» **Quoted text**
★ ★ ★ ★

Post by Chris Bradley » Sun Oct 05, 2008 5:04 pm

Dan DT wrote:
> At least according to Bussard the electron losses were the limiting remaining barrier.

'Fraid not. cross-section of Coulomb scattering >> cross-section of fusion . That's the fundamental last-barrier when two nucleii meet up. All mechanisms before that are just disappointments. Like if you climb a mountain and see a ridge that looks like the top. Strain your heart that last few metres because you think that is all you've got left, but then realise you're only half-way there once you get over that ridge and really see the top! It's a real downer! But you have to clear the ridge before you know it.

This is the essential very-inequality that has meant the research mainstream has headed for thermal plasmas.

★ ★ ★ ★

» **Source excerpt**
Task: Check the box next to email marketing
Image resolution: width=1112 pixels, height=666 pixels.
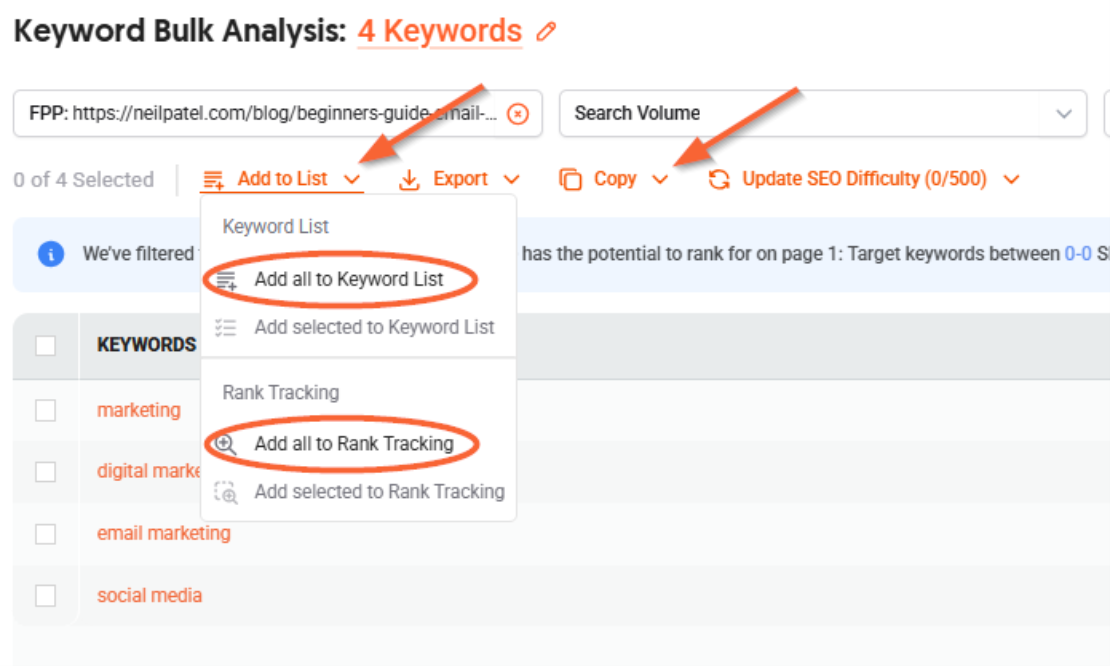Action: 46,534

★ ★ ★ ★

» **Brief 1**
Say whether each statement agrees with the forum post on fusion barriers, answering yes or no and quoting the deciding words of the post. (a) The poster agrees that electron losses are the limiting remaining barrier. (b) The post states that the cross-section of Coulomb scattering is much greater than the cross-section of fusion. (c) According to the post, this inequality has led mainstream research toward thermal plasmas.
» **Brief 2**
Write the next part of the forum post on fusion barriers, starting after its final sentence.

» **Answer 1**
(a) No: "'Fraid not."
(b) Yes: "cross-section of Coulomb scattering >> cross-section of fusion"
(c) Yes: "This is the essential very-inequality that has meant the research mainstream has headed for thermal plasmas."

» **Answer 2**
> And, my understanding is that IEC devices in general are not thermalized machines(unlike Tokamaks), they are essentially linier acceleraters.

Yes. If it were a thermalised plasma, the inequality above wouldn't apply. Hence, very appealing to go for this. You've just shrunk the mountain!! And this is really the case, make no mistake. Beam-type machines need to run very high ion energies before they begin to see any returns at all, whereas thermal plasmas, relatively speaking, don't need to run such high energies but it's currently proved impractical to sustain them.